メガ損保の誕生に期待も契約者に痛みを強いる結果に
メガ損保時代に突入することで会社間の競争に期待したのですが、いまのところ目に見えた実績は「値上げ」のみです。
しかし現時点で十分な利益があるにも関わらず、「苦しいので値上げです」という言い分は数字のマジックを見せられているような歯がゆさがあります。
グループではなく会社で見れば増益の会社もあるのに…
メガ損保グループ各社の2010年4-12月決算の最終利益に注目してみます。パーセンテージは前年同期比増減率です。
●東京海上HD:最終利益 +26.3%(連結)
●MS&AD:最終利益 -33.2%(連結)
●三井住友海上:最終利益 -11.9%
●あいおいニッセイ同和:最終利益 -40.4%
●NKSJ:最終利益 -29.7%(連結)
●損保ジャパン:最終利益 +3.1%
●日本興亜:最終利益 -25.7%
こうして見ると、せめて東京海上HD、損保ジャパンぐらいは値下げを検討してくれてもいいように思えます。しかし東京海上HDは7月、損保ジャパンは4月に値上げが決定しています。「連結でマイナスだから」という大義名分を得て値上げが決められたのだとしたら、メガ損保の存在に異議を唱えたくなります。
自動車8社の国内生産↓7.3%減。自動車保険市場は寡占状態に?
少子化や車離れなどが重なり市場のさらなる成長は…? メガ損保各社はアジアを中心とした海外事業に活路を見出そうとしています。
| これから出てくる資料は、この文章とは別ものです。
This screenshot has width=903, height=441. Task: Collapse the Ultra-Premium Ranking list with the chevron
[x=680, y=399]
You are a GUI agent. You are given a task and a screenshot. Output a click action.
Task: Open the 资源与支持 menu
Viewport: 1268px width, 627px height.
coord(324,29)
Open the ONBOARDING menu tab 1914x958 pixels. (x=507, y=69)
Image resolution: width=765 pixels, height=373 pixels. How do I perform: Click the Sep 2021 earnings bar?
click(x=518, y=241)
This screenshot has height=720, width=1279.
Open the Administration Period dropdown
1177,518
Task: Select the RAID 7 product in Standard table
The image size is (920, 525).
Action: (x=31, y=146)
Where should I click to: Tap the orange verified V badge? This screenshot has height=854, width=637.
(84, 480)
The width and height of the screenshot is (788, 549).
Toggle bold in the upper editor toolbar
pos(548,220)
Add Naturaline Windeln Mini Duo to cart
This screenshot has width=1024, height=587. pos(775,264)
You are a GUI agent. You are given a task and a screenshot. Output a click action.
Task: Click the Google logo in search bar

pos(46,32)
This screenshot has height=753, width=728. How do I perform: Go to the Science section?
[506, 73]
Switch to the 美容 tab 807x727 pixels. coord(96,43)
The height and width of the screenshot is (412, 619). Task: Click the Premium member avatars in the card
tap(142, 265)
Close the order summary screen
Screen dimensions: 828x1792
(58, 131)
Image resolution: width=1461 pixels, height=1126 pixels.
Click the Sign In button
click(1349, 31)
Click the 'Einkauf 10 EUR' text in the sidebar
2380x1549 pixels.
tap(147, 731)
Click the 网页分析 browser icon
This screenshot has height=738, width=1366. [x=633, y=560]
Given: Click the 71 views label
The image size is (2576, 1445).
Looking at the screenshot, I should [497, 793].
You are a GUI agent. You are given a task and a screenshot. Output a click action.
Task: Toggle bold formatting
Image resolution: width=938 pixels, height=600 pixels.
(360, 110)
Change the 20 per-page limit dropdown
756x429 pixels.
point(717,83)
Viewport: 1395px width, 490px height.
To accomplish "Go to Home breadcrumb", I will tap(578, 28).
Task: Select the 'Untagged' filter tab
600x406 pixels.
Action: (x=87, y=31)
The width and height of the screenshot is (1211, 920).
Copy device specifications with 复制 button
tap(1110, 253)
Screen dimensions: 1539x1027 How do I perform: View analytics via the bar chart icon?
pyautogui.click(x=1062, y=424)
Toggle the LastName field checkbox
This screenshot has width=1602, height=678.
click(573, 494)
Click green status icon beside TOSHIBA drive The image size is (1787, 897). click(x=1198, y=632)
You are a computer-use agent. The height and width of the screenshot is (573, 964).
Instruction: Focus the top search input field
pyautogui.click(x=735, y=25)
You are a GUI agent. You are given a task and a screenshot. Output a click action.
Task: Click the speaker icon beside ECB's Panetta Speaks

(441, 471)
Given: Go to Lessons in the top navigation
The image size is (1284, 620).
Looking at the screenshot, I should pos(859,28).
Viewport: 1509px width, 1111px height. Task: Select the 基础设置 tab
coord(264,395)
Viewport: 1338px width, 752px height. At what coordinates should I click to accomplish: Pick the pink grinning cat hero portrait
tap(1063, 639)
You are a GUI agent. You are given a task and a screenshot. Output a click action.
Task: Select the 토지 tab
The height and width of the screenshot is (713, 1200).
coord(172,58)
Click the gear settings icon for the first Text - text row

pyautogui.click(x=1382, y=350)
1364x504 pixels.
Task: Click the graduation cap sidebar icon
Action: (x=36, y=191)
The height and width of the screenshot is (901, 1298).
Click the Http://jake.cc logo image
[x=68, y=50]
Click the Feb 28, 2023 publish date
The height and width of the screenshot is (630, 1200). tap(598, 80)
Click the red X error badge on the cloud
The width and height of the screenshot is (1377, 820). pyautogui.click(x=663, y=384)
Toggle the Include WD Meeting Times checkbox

その動きは今回の足並みをそろえた一斉値上げでも明白です。残念ながらオリジナル商品の開発や独自の保険料体系、特約などが出現する期待度は一気に薄れてしまいました。まるで自由化以前のような「どこの会社でも保険料は一緒」といった状態になる可能性もあります。もちろん、メガ損保各社の企業努力に期待したいところではありますが…。